LOL! I've been thinking about it. I totally stink at flash fiction though!  But I might try it, it does sound fun!

Vicki


----------



## Alain Gomez (Nov 12, 2010)

Victorine said:


> This, I'm sure, is a really dumb question, but I don't read shorter works very often, so I'm going to ask it. I'm guessing my short story is going to end up being around 10,000 words. That's a little long to call it a short story, so I'm guessing it will be called a novelette. (Right?)
> 
> So my question is this. I usually chapter break at around 2,000 to 2,500 words, but that would mean this would have five chapters. That seems silly to me, to chapter break for five chapters. But it is getting a bit long now, and is strange for me not to chapter break.
> 
> ...


I look at the natural ends of concepts rather than word count. For example, when I'm writing novella-length works, an entire action sequence would be one concept. If the next thing you talk about is a change of scene, you could probably put a chapter break in-between. The exception would be if there's a really short scene that could not be it's own chapter. So I would do:

longer action sequence
*chapter break*
different long action sequence

OR

longer action sequence
*paragraph break*
small scene
*chapter break*
next large section of action

I read lots of shorter works as well.

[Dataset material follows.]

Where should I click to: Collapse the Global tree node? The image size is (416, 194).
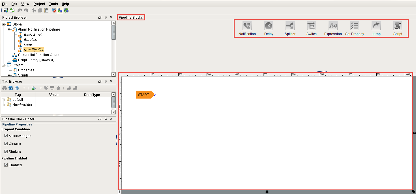pos(3,24)

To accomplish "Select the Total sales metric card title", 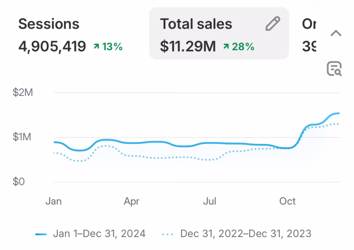I will (x=196, y=24).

Both in my own time and to review on my blog (I only accept works that are under 10k). Some people won't even do chapters in their shorter works, just paragraph breaks. You have to think that in novels, you have the luxury of smoothly describing changes in scene. In short fiction, chapters help the reader to assume a change in scene so it makes everything flow.


----------



## daringnovelist (Apr 3, 2010)

Historical perspective: 40k isn't just an sf thing -- it used to be considered a novel in every genre. (Well, the bottom of the range.)  It's just that the publishing industry finds it too expensive to print and distribute any more so they have pushed hard for longer and longer novels (which they can charge higher prices for).  This has been going on for about twenty or thirty years.

As for novelettes -- they used to always have chapters, but as often as not, it would just be marked with a roman numeral centered in a scene break -- usually no page break at all.  (Sometimes these novelettes would be serials and collected into a book later.. and the novelettes would get full chapter headings but still have the roman numeral headings.)

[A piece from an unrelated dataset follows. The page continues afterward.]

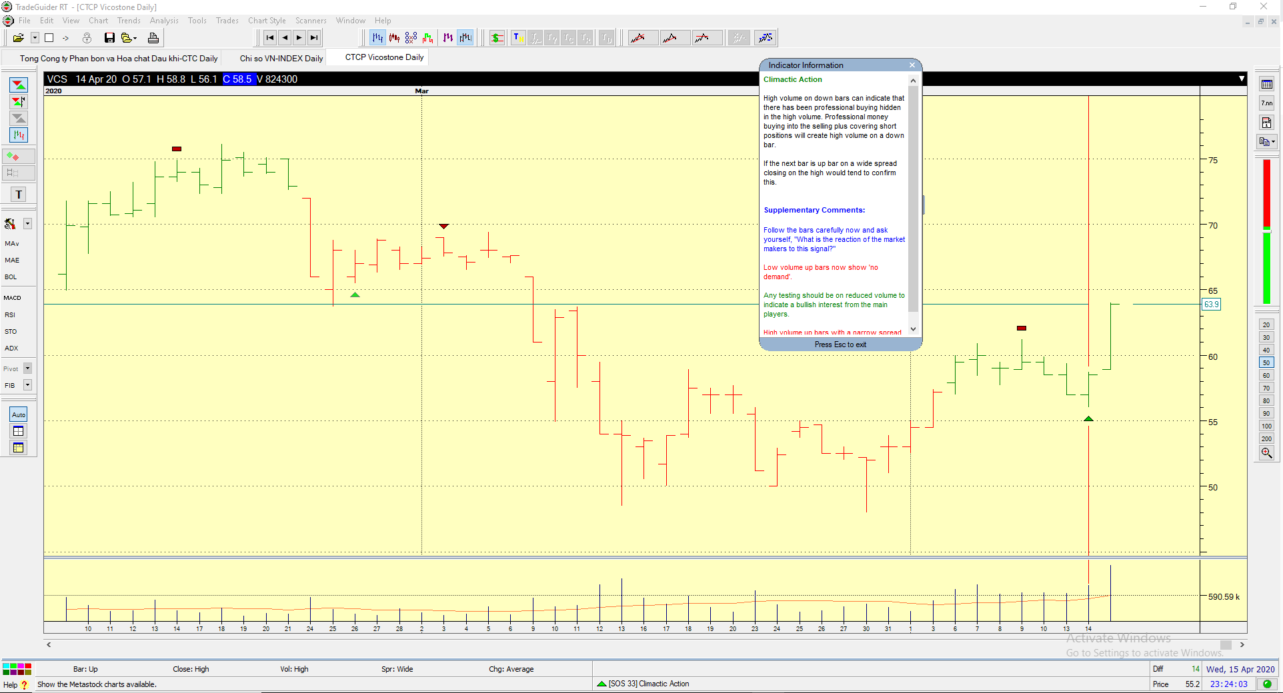The width and height of the screenshot is (1283, 693).
Task: Select candlestick chart style icon
Action: (x=394, y=38)
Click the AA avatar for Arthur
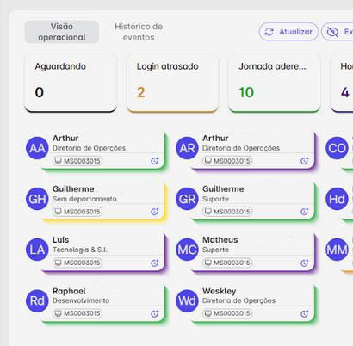The width and height of the screenshot is (353, 346). point(37,148)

Kate Chopin's classic novel THE AWAKENING had chapters as short as a page I think. 

It just depends on your style.  You do need to break up a longer story, but how you do it depends on you.

Camille


----------



## Victoria lane &amp; R.T. Fox (Nov 10, 2009)

Glad you ask this question, as I just finished 28000 words and page breaks will work for me.  About Vampire bears. Thanks


----------



## aaronpolson (Apr 4, 2010)

And this:



daringnovelist said:


> Historical perspective: 40k isn't just an sf thing -- it used to be considered a novel in every genre. (Well, the bottom of the range.) It's just that the publishing industry finds it too expensive to print and distribute any more so they have pushed hard for longer and longer novels (which they can charge higher prices for). This has been going on for about twenty or thirty years.


...is one of the upsides to e-publishing. Many "classic" novels from the early 20th century aren't even close to 100K. Thank Zeus we still have _The Great Gatsby_, _Of Mice and Men_, etc.


----------



## Midnight Writer (Jan 4, 2011)

All my novelette length books have chapters. Both my indie novelettes are around 11k words, but one has 4 chapters, the other 6.

Lanette


----------



## CraigInOregon (Aug 6, 2010)

Victorine said:


> This, I'm sure, is a really dumb question, but I don't read shorter works very often, so I'm going to ask it. I'm guessing my short story is going to end up being around 10,000 words. That's a little long to call it a short story, so I'm guessing it will be called a novelette. (Right?)
> 
> So my question is this. I usually chapter break at around 2,000 to 2,500 words, but that would mean this would have five chapters. That seems silly to me, to chapter break for five chapters. But it is getting a bit long now, and is strange for me not to chapter break.
> 
> ...


Depends on the author and their style.

A lot of short novels I've read have chapter breaks. I plan to have them in mine.


----------



## Gone 9/21/18 (Dec 11, 2008)

I put out my first short story last month (6,000 words), and it has 3 chapters. I tried scene breaks, but just didn't like it. It wanted chapters and that's what it got. What good is being an indie if I can't make indie decisions like that?


----------



## A. S. Warwick (Jan 14, 2011)

My current short stories and novelettes (and I do use the term) don't have chapters, but do use paragraph breaks.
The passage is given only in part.